Key concept: Clinical vs. Hemodynamic Congestion
- Hemodynamic congestion = elevated ventricular diastolic pressures without overt clinical signs - precedes clinical presentation
- Clinical congestion may resolve with diuretics, but hemodynamic congestion may persist, driving rehospitalization
- Chronically elevated filling pressures cause wall stress, RAAS/SNS activation, myocyte loss, fibrosis, and ventricular remodeling - each hospitalization worsens long-term prognosis
Clinical Features
Symptoms
- Dyspnea (on exertion, orthopnea, paroxysmal nocturnal dyspnea)
- Fatigue and weakness
- Ankle swelling / peripheral edema
- Exercise intolerance
- Bendopnea (dyspnea when bending forward - relatively specific for elevated filling pressures)
Physical Examination Findings
- Elevated JVP (jugular venous pressure)
- S3 gallop (ventricular filling sound) - highly specific for elevated filling pressures
- Pulmonary rales / crackles
- Pitting peripheral edema
- Displaced apex beat (cardiomegaly)
- Hepatomegaly / hepatojugular reflux
- Ascites (severe/right-sided HF)
- Sinus tachycardia (sympathetic activation)
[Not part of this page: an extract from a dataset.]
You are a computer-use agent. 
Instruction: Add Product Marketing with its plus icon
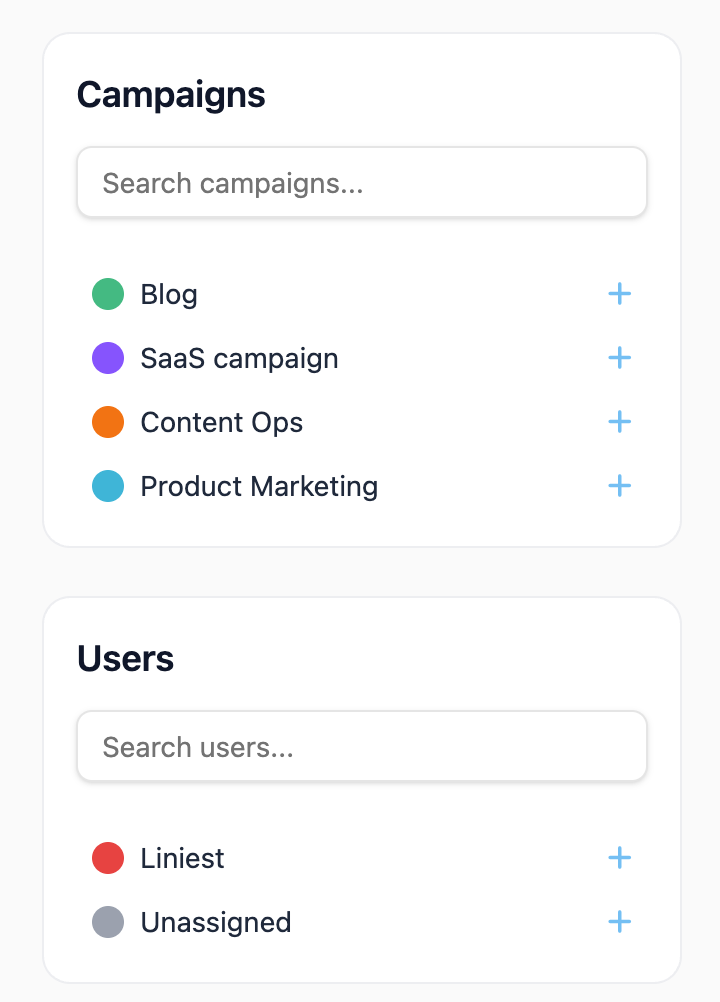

- Low pulse pressure, cool extremities (low output states)
Diagnosis
The diagnosis depends on integration of history, physical examination, laboratory tests, cardiac imaging, and functional studies. No single sign or symptom defines HF. Diagnostic goals are to:
- Confirm HF is present
- Define the underlying cause
- Determine HFrEF vs. HFpEF
- Assess severity
- Identify comorbidities
Chest Radiography
- "Butterfly" pattern of interstitial and alveolar opacities (pulmonary edema)
- Kerley B lines - thin horizontal linear opacities at lung periphery (interstitial fluid)
- Peribronchial cuffing
- Prominent upper lobe vasculature (pulmonary venous hypertension)
- Pleural effusions
- Cardiomegaly
- Note: CXR may be clear even with significant dyspnea in advanced HF - negative predictive value is too low to exclude HF alone
ECG
- Sinus tachycardia (sympathetic activation - also a prognostic finding)
- Atrial arrhythmias (may be cause or consequence)
- LVH (increased QRS voltage)
- Q waves (ischemic etiology)
- Low QRS voltage (infiltrative disease, pericardial effusion)
- Prolonged PR (infiltrative cardiomyopathy, e.g. amyloidosis)
- LBBB (suggests cardiomyopathy; also eligibility for CRT if QRS ≥150 ms)
- Increased ventricular ectopy (risk marker for sudden death, especially EF <30%)
Natriuretic Peptides (BNP / NT-proBNP)
| Use | BNP | NT-proBNP |
|---|
| Exclude AHF | <30-50 pg/mL (NPV 96%) | <300 pg/mL (NPV 99%) |
| Rule in AHF (single cutoff) | >100 pg/mL | >900 pg/mL |
| Grey zone | 100-400 pg/mL | - |
| Definite AHF | >400 pg/mL | Age-stratified: <450 (<50 yr), <900 (50-75 yr), <1800 (>75 yr) |
Echocardiography
- Most important imaging test - determines EF, wall motion, valve function, diastolic parameters, pulmonary pressures, pericardium
- Lung ultrasound: B-lines indicate pulmonary congestion
Other Labs
- BMP/CMP (renal function, electrolytes - guide diuresis and GDMT)
- CBC (anemia as contributor)
- TFTs (thyroid dysfunction)
- LFTs (hepatic congestion, cardiogenic hepatopathy)
- Troponin (ongoing myocardial injury)
5-Year Outcomes
All three EF subtypes carry similar poor prognosis:
| Mortality | Readmission | Mortality/Readmission |
|---|
| HFrEF | 75.3% | 82.2% | 96.4% |
| HFmrEF | 75.7% | 85.7% | 97.2% |
| HFpEF | 75.7% | 84.0% | 97.3% |
- Braunwald's Heart Disease, p. 104 (Shah KS et al. JACC 2017)
Risk Factors
- Ischemic heart disease / myocardial infarction
- Hypertension
- Diabetes mellitus
- Valvular heart disease
- Tachyarrhythmias
- Obesity
- Sleep apnea
- Excess alcohol or drug use
- Genetic cardiomyopathies (30-40% of non-ischemic HF)
- Medications: NSAIDs, thiazolidinediones, cancer chemotherapy
When to Refer for Advanced HF Therapies
Indications for advanced HF referral include: persistent NYHA Class III-IV despite optimal GDMT, recurrent hospitalizations, worsening renal function on titration, or consideration of cardiac transplantation or mechanical circulatory support (LVAD).